>>>

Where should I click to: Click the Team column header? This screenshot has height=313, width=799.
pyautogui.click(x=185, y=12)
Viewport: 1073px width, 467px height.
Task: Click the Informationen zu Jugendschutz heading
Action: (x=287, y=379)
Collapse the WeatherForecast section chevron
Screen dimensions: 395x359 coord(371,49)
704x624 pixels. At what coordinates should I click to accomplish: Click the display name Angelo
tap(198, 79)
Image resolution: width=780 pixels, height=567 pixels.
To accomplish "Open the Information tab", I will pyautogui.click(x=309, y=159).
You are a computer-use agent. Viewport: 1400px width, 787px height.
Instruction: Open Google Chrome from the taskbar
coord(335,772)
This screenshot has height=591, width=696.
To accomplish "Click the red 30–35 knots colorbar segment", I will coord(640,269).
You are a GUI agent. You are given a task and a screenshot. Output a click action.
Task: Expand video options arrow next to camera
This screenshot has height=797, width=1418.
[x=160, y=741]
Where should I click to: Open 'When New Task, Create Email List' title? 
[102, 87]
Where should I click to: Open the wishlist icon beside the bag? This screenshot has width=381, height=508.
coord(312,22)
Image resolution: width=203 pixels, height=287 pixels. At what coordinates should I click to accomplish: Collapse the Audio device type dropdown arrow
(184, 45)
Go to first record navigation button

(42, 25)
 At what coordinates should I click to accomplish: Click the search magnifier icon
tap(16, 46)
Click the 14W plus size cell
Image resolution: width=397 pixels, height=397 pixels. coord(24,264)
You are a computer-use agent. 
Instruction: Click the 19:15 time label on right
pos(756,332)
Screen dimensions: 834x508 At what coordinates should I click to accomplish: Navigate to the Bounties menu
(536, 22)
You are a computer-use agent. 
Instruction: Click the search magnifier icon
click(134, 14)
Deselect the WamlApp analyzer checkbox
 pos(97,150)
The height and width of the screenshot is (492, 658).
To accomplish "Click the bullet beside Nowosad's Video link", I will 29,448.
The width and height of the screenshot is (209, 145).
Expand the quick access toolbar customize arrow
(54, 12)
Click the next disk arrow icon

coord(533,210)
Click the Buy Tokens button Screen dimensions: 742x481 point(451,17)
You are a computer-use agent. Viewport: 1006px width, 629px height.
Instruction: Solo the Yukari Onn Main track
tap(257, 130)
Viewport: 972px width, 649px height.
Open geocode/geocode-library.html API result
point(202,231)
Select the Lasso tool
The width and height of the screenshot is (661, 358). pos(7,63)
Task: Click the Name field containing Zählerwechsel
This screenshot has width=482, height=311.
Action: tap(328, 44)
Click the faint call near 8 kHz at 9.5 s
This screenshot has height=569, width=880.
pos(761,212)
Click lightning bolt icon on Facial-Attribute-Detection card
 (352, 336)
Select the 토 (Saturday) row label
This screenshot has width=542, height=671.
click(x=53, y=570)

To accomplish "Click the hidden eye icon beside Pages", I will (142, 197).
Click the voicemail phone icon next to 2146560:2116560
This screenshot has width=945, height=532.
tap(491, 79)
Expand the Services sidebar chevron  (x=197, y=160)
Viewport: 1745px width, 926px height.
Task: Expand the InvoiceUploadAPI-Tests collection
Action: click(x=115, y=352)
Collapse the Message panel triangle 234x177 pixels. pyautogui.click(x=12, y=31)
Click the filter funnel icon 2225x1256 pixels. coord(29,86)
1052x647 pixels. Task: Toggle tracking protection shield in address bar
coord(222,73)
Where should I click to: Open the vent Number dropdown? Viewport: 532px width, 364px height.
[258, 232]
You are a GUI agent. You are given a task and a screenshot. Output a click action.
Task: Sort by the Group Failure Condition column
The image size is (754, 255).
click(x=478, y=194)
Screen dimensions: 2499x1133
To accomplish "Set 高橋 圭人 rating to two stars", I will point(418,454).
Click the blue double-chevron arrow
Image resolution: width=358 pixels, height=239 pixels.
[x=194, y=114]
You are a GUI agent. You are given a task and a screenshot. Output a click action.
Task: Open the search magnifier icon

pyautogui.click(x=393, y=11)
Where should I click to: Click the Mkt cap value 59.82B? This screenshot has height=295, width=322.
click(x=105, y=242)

<<<

▶ [To be done]: Reproduce the records above word for word, starting at the line that contains "accomplish: Click the search magnifier icon" and ending at the line that contains "pos(761,212)", with both of those lines included.

▶ [Response to this task]:
 At what coordinates should I click to accomplish: Click the search magnifier icon
tap(16, 46)
Click the 14W plus size cell
Image resolution: width=397 pixels, height=397 pixels. coord(24,264)
You are a computer-use agent. 
Instruction: Click the 19:15 time label on right
pos(756,332)
Screen dimensions: 834x508 At what coordinates should I click to accomplish: Navigate to the Bounties menu
(536, 22)
You are a computer-use agent. 
Instruction: Click the search magnifier icon
click(134, 14)
Deselect the WamlApp analyzer checkbox
 pos(97,150)
The height and width of the screenshot is (492, 658).
To accomplish "Click the bullet beside Nowosad's Video link", I will 29,448.
The width and height of the screenshot is (209, 145).
Expand the quick access toolbar customize arrow
(54, 12)
Click the next disk arrow icon

coord(533,210)
Click the Buy Tokens button Screen dimensions: 742x481 point(451,17)
You are a computer-use agent. Viewport: 1006px width, 629px height.
Instruction: Solo the Yukari Onn Main track
tap(257, 130)
Viewport: 972px width, 649px height.
Open geocode/geocode-library.html API result
point(202,231)
Select the Lasso tool
The width and height of the screenshot is (661, 358). pos(7,63)
Task: Click the Name field containing Zählerwechsel
This screenshot has width=482, height=311.
Action: tap(328, 44)
Click the faint call near 8 kHz at 9.5 s
This screenshot has height=569, width=880.
pos(761,212)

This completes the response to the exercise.